> **Instrucciones**
(1) Responde según el texto sobre Whale y su jardinero:
(a) ¿Cómo se llama el jardinero?
(b) ¿Qué año figura junto a 'La novia de Frankenstein'?
(c) ¿Con quién comparte soledad la criatura en la secuencia citada?
(2) Devuelve sin cambios el fragmento del texto sobre Whale y su jardinero que va de "La relación, un" a "en esta película.".

La relación, un sutil juego de espejos, que centra la narración es la que establece con su jardinero, Clay (Boone), a través de la cual se establece un sutil juego de espejos, como si se entreveran pantallas, en la que se confluyen evocaciones, o fantasmas, del pasado de Whale, personajes de sus obras cinematográficas, en especial, las que realizó centradas en la criatura de Frankenstein, tanto 'Frankenstein' (1932) como 'La novia de Frankenstein' (1935), a veces de modo explicito ( las secuencias del rodaje o las imágenes de la emisión televisiva de la segunda, y en otras de modo implicito: Clay puede representar a la criatura de Frankenstein como Whale al barón, pero también éste a la criatura ( la secuencia en la que comparte soledad con el ciego en 'La novia de Frankenstein), o ser la propia novia que se crea en esta película.

> **Extracto de datos**
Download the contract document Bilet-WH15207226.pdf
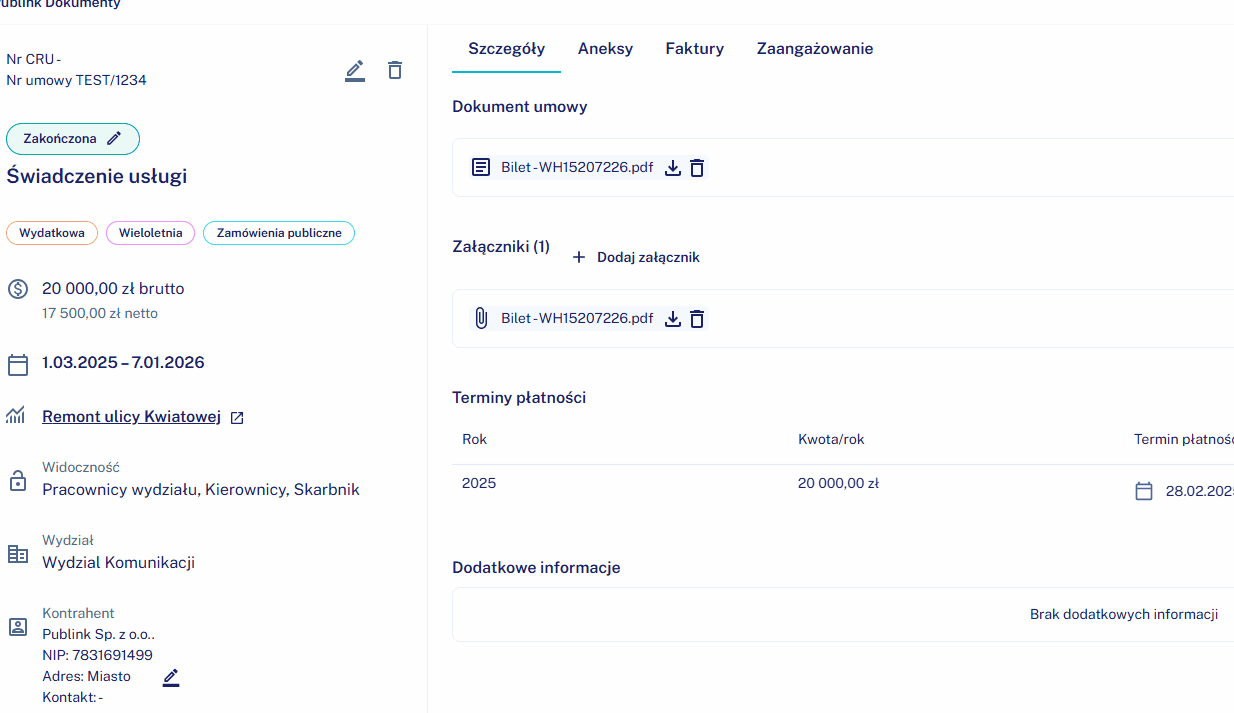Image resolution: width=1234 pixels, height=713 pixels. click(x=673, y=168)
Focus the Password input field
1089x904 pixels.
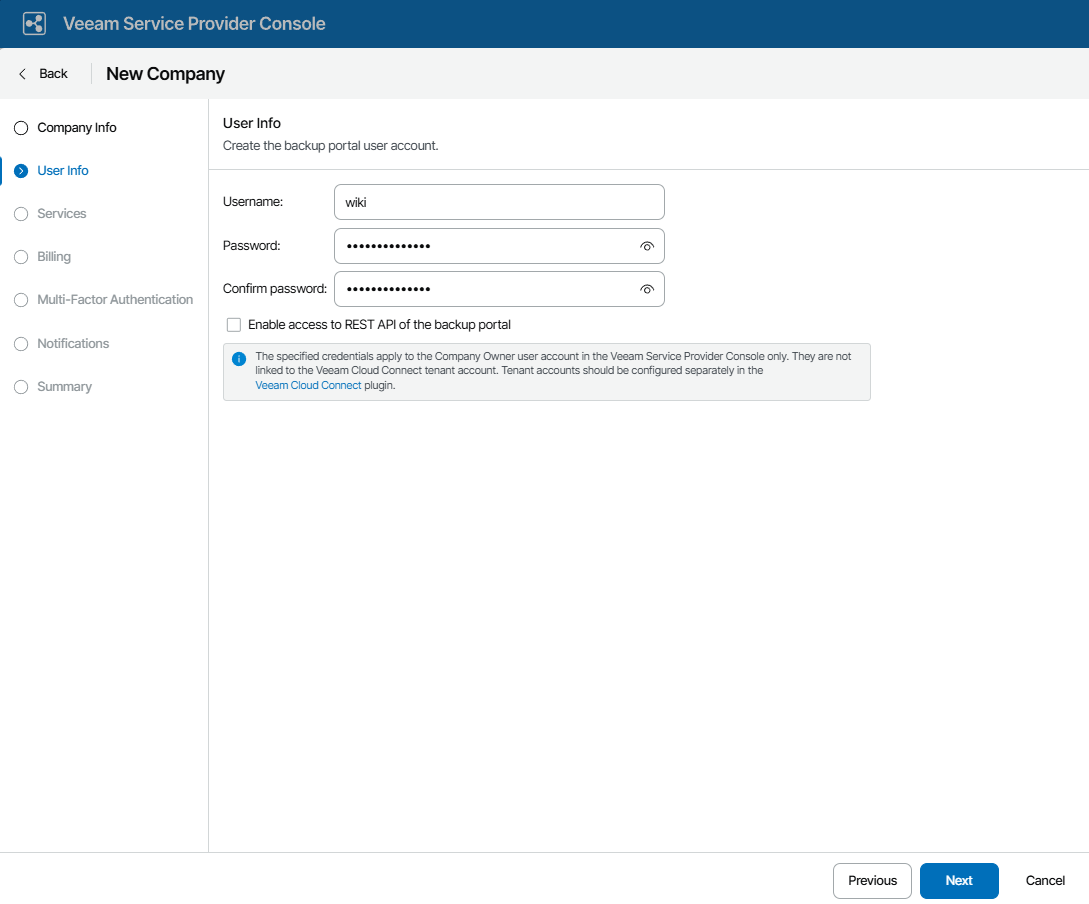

> **Respuestas por tarea**
(1)
(a) Clay
(b) 1935
(c) Con el ciego

(2)
La relación, un sutil juego de espejos, que centra la narración es la que establece con su jardinero, Clay (Boone), a través de la cual se establece un sutil juego de espejos, como si se entreveran pantallas, en la que se confluyen evocaciones, o fantasmas, del pasado de Whale, personajes de sus obras cinematográficas, en especial, las que realizó centradas en la criatura de Frankenstein, tanto 'Frankenstein' (1932) como 'La novia de Frankenstein' (1935), a veces de modo explicito ( las secuencias del rodaje o las imágenes de la emisión televisiva de la segunda, y en otras de modo implicito: Clay puede representar a la criatura de Frankenstein como Whale al barón, pero también éste a la criatura ( la secuencia en la que comparte soledad con el ciego en 'La novia de Frankenstein), o ser la propia novia que se crea en esta película.